Experts have forecasted China’s pork meat output to drop by 25% in 2019 which will lead to an even lower production in 2020 and will continue to be felt in coming years. A large restocking is expected to take place in 2020 as the chances of a new wave of the disease declines. ASF has made its way to Europe with most cases restricted to wild boar populations and a minority of domestic pigs. The Department of Agriculture, Food and the Marine (DAFM) in Ireland has instructed holiday goers to not bring meat products into Ireland from outside the EU as a precautionary measure. Meat and meat products are not to be brought onto Irish pig farms as a strict biosecurity measure. DAFM has also encouraged the correct disposal of waste food, so that it cannot be accessed by farm animals, or wild birds.

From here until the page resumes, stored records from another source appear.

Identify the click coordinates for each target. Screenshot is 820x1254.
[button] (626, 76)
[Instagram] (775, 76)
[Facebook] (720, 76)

In order for the Irish pig industry to remain ASF free it is key to adhere to the strict biosecurity measures outlined by the DAFM. Farm invasions are a prime example of a lapse in common sense and pose a concerning threat to farm biosecurity. Dozens of animal rights activists invaded a pig farm in Co Westmeath for over six hours in June 2019. The action raised concerns for animal health and biosecurity at a time when pig farms are under heightened surveillance to prevent the risk of ASF spreading from continental Europe. IFA president Joe Healy condemned the sit-in by vegan activists at the farm saying, “with heightened risks to the Irish pig sector, it is reckless that people would enter a facility without observing proper biosecurity procedures.”
To date Ireland is free of African swine fever, but a potential outbreak of the disease would have a huge impact on the pig industry here. Through reinforced biosecurity on pig farms and awareness from the general public, Ireland will continue to mine into the silver lining of the ASF dark cloud.